The latter approach means classes can be both smaller and more bespoke, while also being far more generally usable. For example, unlike with most of my previous Sprints, I plan on carrying forward nearly all of the classes I designed for future projects, as I know they can be dropped in without much, if any, reconfiguring.

Let's take a look at the player character from Catching Wind:

PlayerScene

As you can see, the PlayerScene comprises many classes — each of which are just tiny nodes that serve a singular function, adding functionality without sacrificing modularity or increasing coupling. Another platformer could be made with the same PlatformerMovement and PlatformerMovementInput components, with the wind mechanic entirely separate and removable. The stats resource that governs movement is the same resource used by Wind objects to determine how they affect other bodies. Further, WindAffected is a component that can be added to any object, allowing the same component to be used for any objects in the game that can be blown by wind.

Even with a small project like this game, Composition immediately led to far less hunting through scripts to tweak functionality and far more clarity about which components did what.

Here's the code for my WindAffected node:

class_name WindAffected
extends Node

@export var body: CharacterBody2D
@export var platformer_movement_input: PlatformerMovementInput

var wind: Wind

func _physics_process(delta: float) -> void:
	if platformer_movement_input == null and wind != null:
		body.velocity.x = move_toward(
			body.velocity.x, 
			wind.stats.max_speed, 
			delta * wind.stats.acceleration)

func set_wind(new_wind: Wind) -> void:
	wind = new_wind
	if platformer_movement_input != null:
		platformer_movement_input.stationary_velocity = new_wind.stats.max_speed

func remove_wind(old_wind: Wind) -> void:
	if wind == old_wind:
		wind = null
		if platformer_movement_input != null:
			platformer_movement_input.stationary_velocity = 0.0

This class takes a CharacterBody2D and an optional PlatformerMovementInput and either passes off a wind velocity to it or handles that wind velocity itself.

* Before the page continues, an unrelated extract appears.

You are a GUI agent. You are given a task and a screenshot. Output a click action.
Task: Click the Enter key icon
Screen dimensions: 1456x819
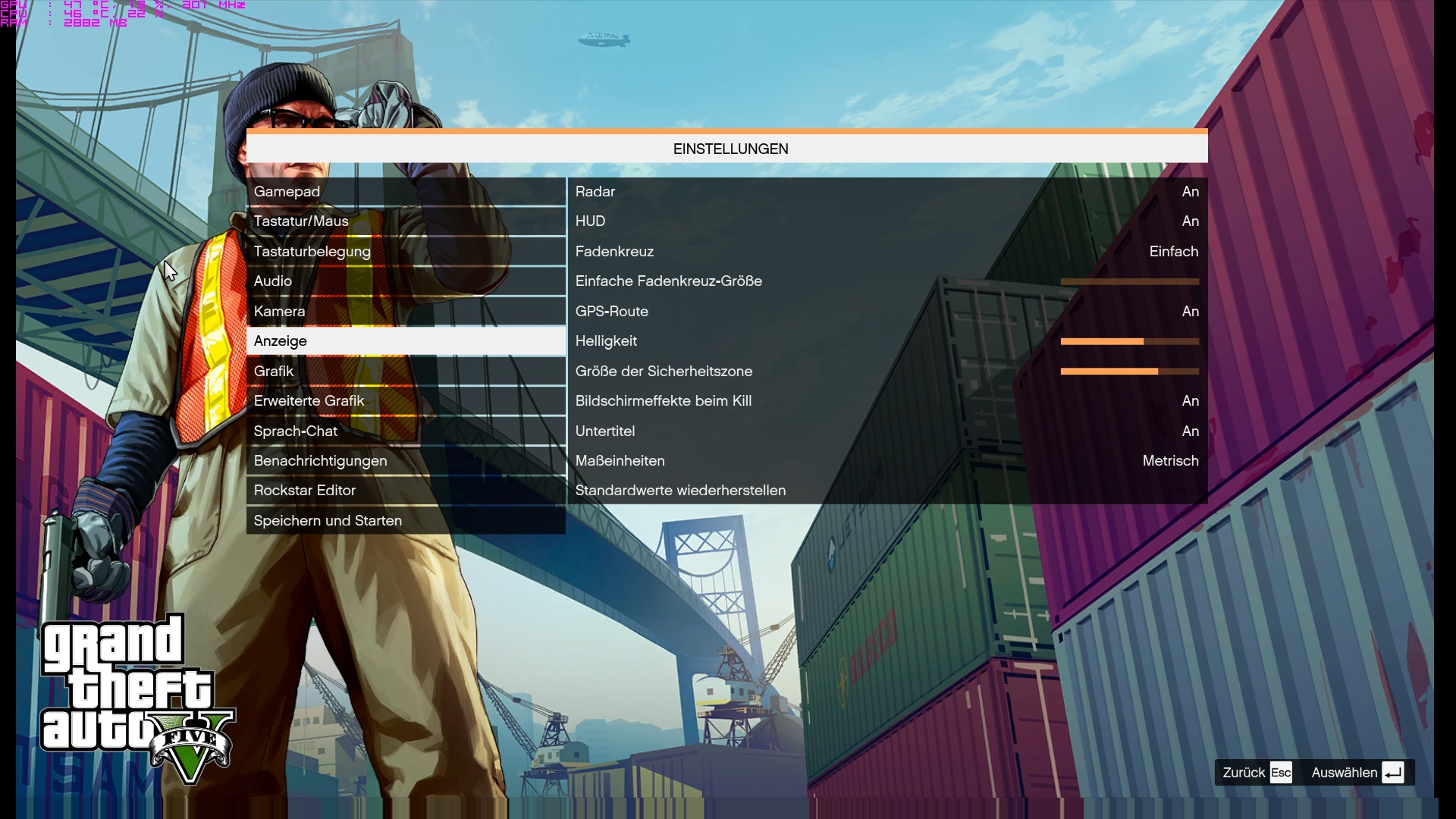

Here's the companion Wind node — but notice that the WindAffected class does not need to know anything about the Wind class other than that it has a stats resource.

@tool

class_name Wind
extends Node

@export var area: Area2D
@export var stats: MovementStats
@export var particles: GPUParticles2D
@export var shader: Node2D

func _ready() -> void:
	area.body_entered.connect(_apply_wind)
	area.body_exited.connect(_remove_wind)
	if particles != null:
		particles.process_material.set(&"direction", stats.max_speed)
		particles.speed_scale = abs(stats.max_speed) / 200.0
	if shader != null:
		shader.material.set("shader_parameter/speed", stats.max_speed / 50.0)
      
func _apply_wind(body: Node2D):
	var wind_affecteds: Array[Node] = body.get_children().filter(func(node): 
		return node is WindAffected)
	for wa in wind_affecteds as Array[WindAffected]:
		wa.set_wind(self)
	
func _remove_wind(body: Node2D):
	var wind_affecteds: Array[Node] = body.get_children().filter(func(node): 
    	return node is WindAffected)
	for wa in wind_affecteds as Array[WindAffected]:
		wa.remove_wind(self)

This class contains all the code necessary to add windy areas with stat-driven visual feedback, and all it needs to know about WindAffected objects is that they have set_wind and remove_wind functions.

Still, this code could be further decoupled — WindAffecteds could instead have a wind_stats variable, preventing them from needing to know anything about Wind, or Wind and WindAffected could be rewritten to make WindAffected more like a tag, passing off movement behaviour to the Wind itself (enabling more unique Wind behaviour), but I hope the above example shows how simple and extensible Composition can be.

The benefits to code complexity aside, the ability to design functionality by assembling sets of small, modular nodes makes it far easier to understand what each component in your game is doing, as well as easily add and remove functionality from objects.

Thanks for reading this Sprint's devlog. See you in two weeks for my fifth Game Sprint game: Paper Racers!